-- Supplied records --
++++++++++++++++++++
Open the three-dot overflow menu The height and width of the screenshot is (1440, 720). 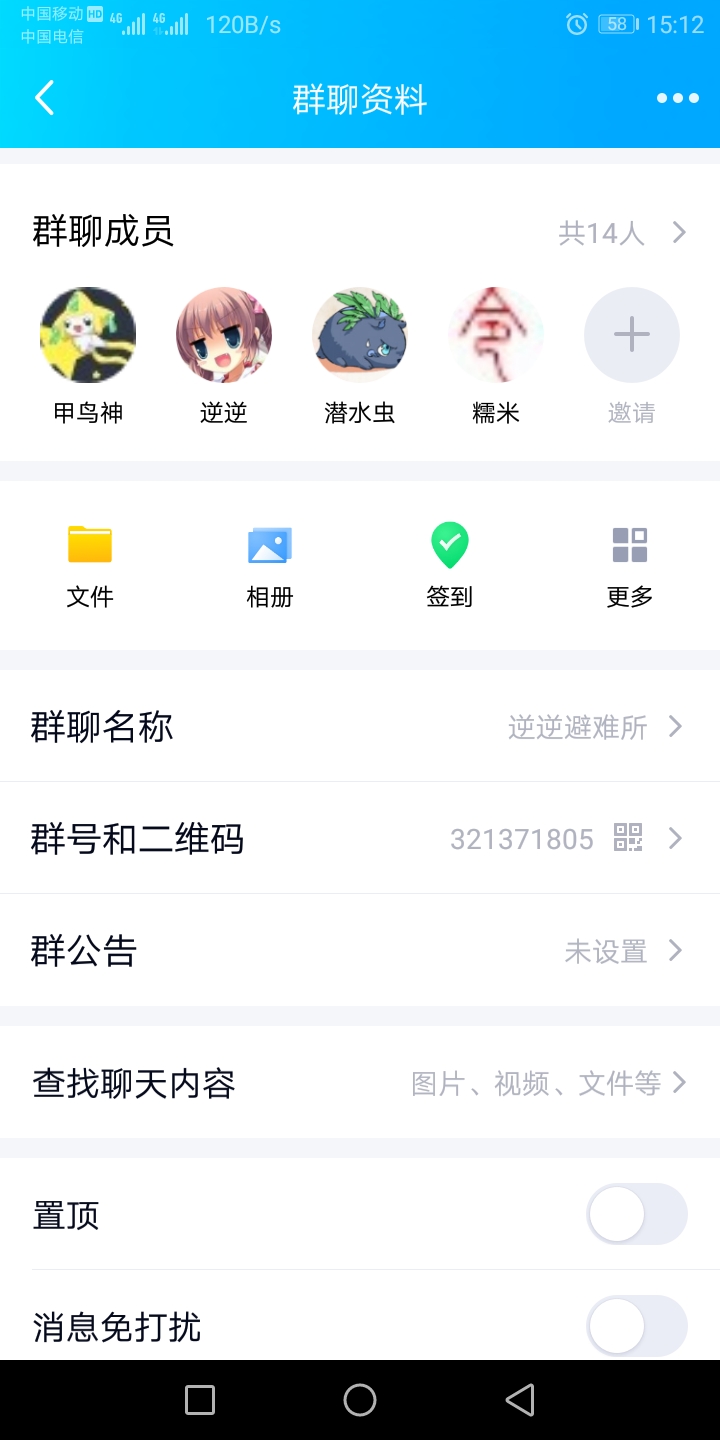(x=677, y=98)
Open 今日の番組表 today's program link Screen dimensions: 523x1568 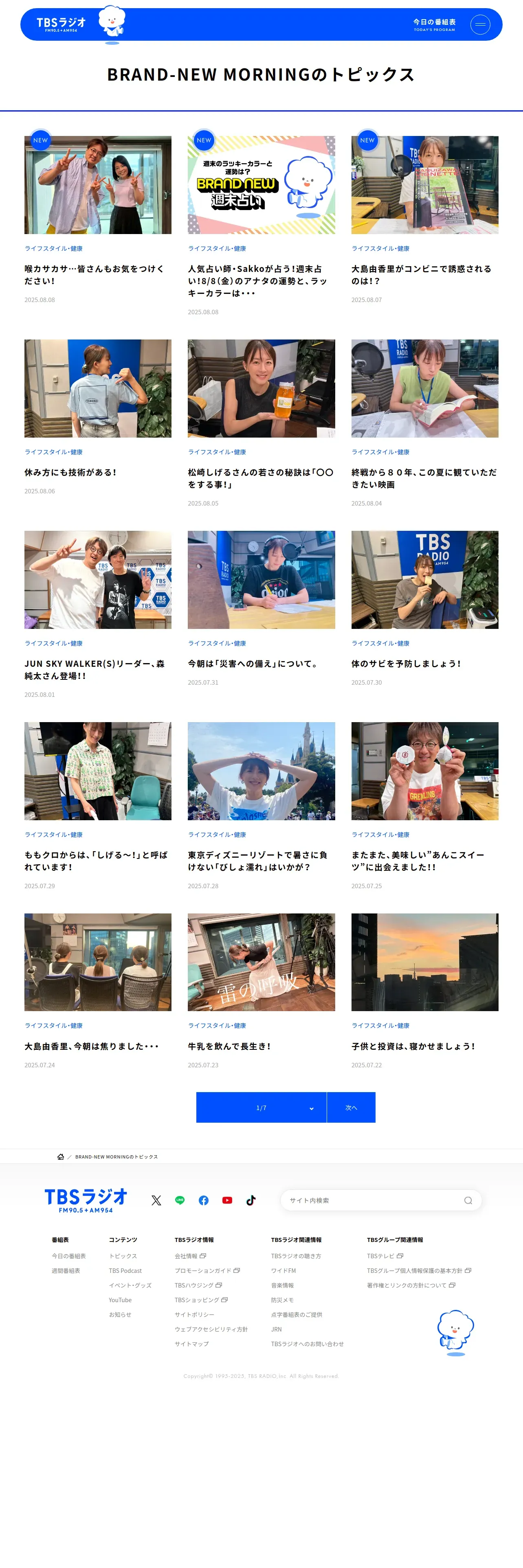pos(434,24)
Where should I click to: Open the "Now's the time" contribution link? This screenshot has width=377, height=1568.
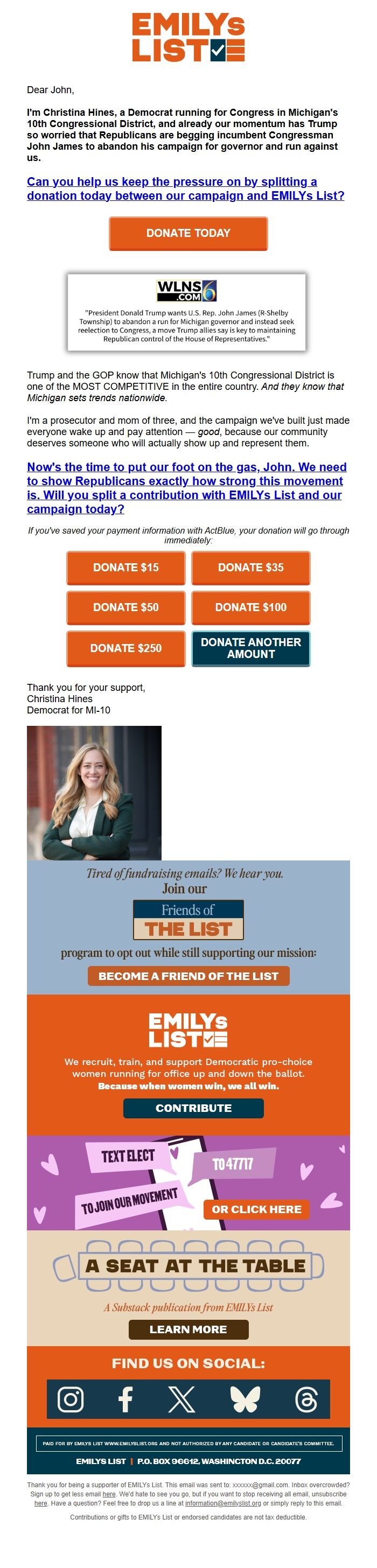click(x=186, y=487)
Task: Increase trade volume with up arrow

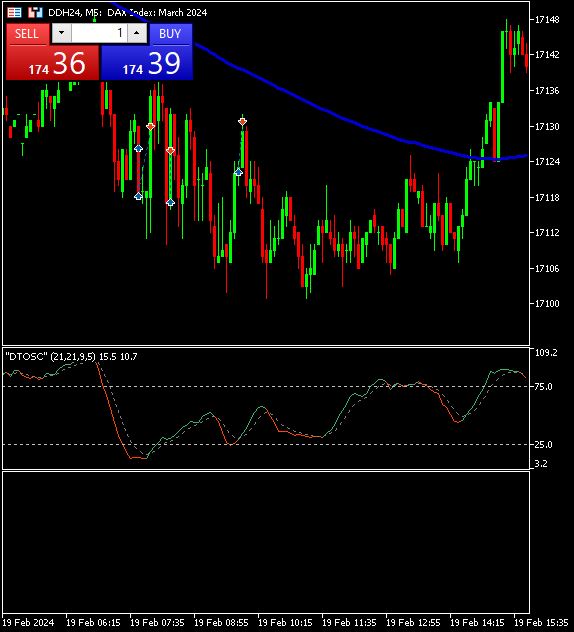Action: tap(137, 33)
++++++++++++++++++++
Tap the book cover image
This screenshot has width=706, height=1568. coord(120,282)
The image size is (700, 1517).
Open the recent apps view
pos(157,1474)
++++++++++++++++++++
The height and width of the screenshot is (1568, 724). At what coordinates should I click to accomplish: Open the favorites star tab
++++++++++++++++++++
Copy everything from the line containing "The image size is (700, 1517)." down to the line containing "pos(157,1474)", replacing "recent apps view" with "app switcher" and leaving everything else unchanged.

The image size is (700, 1517).
Open the app switcher
pos(157,1474)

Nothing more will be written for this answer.